The records that follow must be transcribed in full, without any change.

ENTRIES SUPPLIED below:

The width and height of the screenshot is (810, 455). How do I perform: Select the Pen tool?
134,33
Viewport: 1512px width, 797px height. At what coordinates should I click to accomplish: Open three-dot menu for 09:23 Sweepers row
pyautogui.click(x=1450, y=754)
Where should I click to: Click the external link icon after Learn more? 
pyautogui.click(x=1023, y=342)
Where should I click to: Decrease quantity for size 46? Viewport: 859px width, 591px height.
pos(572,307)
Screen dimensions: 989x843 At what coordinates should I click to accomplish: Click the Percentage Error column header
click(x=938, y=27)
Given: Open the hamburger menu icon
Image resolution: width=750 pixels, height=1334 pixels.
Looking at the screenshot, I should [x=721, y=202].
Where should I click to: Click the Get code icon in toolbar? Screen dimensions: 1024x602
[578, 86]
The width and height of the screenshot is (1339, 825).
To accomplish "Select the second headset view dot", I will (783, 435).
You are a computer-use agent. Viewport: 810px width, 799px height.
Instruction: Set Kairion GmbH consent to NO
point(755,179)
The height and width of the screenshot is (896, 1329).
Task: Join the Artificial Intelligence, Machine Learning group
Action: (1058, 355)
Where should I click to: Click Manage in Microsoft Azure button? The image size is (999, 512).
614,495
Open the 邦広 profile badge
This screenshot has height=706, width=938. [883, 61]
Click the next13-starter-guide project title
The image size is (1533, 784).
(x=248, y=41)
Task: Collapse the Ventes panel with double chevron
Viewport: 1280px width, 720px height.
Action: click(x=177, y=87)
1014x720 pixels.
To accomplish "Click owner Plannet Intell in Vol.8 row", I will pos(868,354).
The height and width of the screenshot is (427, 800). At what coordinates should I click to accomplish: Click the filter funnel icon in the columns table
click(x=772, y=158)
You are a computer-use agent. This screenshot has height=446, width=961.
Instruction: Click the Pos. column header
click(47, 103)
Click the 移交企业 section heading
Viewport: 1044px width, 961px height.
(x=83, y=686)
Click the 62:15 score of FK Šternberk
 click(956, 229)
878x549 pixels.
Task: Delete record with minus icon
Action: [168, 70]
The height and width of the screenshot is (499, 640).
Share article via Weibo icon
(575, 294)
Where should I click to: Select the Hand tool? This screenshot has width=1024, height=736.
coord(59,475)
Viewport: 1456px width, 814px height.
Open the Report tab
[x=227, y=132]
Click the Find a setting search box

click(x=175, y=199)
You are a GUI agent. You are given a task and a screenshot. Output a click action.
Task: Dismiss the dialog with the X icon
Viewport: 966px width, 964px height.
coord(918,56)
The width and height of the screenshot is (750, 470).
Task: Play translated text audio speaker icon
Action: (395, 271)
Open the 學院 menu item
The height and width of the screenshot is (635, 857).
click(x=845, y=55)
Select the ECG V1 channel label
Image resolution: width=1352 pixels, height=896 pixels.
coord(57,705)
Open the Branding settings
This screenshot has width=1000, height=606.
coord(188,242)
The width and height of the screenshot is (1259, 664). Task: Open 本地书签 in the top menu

End of ENTRIES SUPPLIED.

* COMPLETED TASK
The width and height of the screenshot is (810, 455). How do I perform: Select the Pen tool?
134,33
Viewport: 1512px width, 797px height. At what coordinates should I click to accomplish: Open three-dot menu for 09:23 Sweepers row
pyautogui.click(x=1450, y=754)
Where should I click to: Click the external link icon after Learn more? 
pyautogui.click(x=1023, y=342)
Where should I click to: Decrease quantity for size 46? Viewport: 859px width, 591px height.
pos(572,307)
Screen dimensions: 989x843 At what coordinates should I click to accomplish: Click the Percentage Error column header
click(x=938, y=27)
Given: Open the hamburger menu icon
Image resolution: width=750 pixels, height=1334 pixels.
Looking at the screenshot, I should [x=721, y=202].
Where should I click to: Click the Get code icon in toolbar? Screen dimensions: 1024x602
[578, 86]
The width and height of the screenshot is (1339, 825).
To accomplish "Select the second headset view dot", I will (783, 435).
You are a computer-use agent. Viewport: 810px width, 799px height.
Instruction: Set Kairion GmbH consent to NO
point(755,179)
The height and width of the screenshot is (896, 1329).
Task: Join the Artificial Intelligence, Machine Learning group
Action: (1058, 355)
Where should I click to: Click Manage in Microsoft Azure button? The image size is (999, 512).
614,495
Open the 邦広 profile badge
This screenshot has height=706, width=938. [883, 61]
Click the next13-starter-guide project title
The image size is (1533, 784).
(x=248, y=41)
Task: Collapse the Ventes panel with double chevron
Viewport: 1280px width, 720px height.
Action: click(x=177, y=87)
1014x720 pixels.
To accomplish "Click owner Plannet Intell in Vol.8 row", I will pos(868,354).
The height and width of the screenshot is (427, 800). At what coordinates should I click to accomplish: Click the filter funnel icon in the columns table
click(x=772, y=158)
You are a computer-use agent. This screenshot has height=446, width=961.
Instruction: Click the Pos. column header
click(47, 103)
Click the 移交企业 section heading
Viewport: 1044px width, 961px height.
(x=83, y=686)
Click the 62:15 score of FK Šternberk
 click(956, 229)
878x549 pixels.
Task: Delete record with minus icon
Action: [168, 70]
The height and width of the screenshot is (499, 640).
Share article via Weibo icon
(575, 294)
Where should I click to: Select the Hand tool? This screenshot has width=1024, height=736.
coord(59,475)
Viewport: 1456px width, 814px height.
Open the Report tab
[x=227, y=132]
Click the Find a setting search box

click(x=175, y=199)
You are a GUI agent. You are given a task and a screenshot. Output a click action.
Task: Dismiss the dialog with the X icon
Viewport: 966px width, 964px height.
coord(918,56)
The width and height of the screenshot is (750, 470).
Task: Play translated text audio speaker icon
Action: (395, 271)
Open the 學院 menu item
The height and width of the screenshot is (635, 857).
click(x=845, y=55)
Select the ECG V1 channel label
Image resolution: width=1352 pixels, height=896 pixels.
coord(57,705)
Open the Branding settings
This screenshot has width=1000, height=606.
coord(188,242)
The width and height of the screenshot is (1259, 664). Task: Open 本地书签 in the top menu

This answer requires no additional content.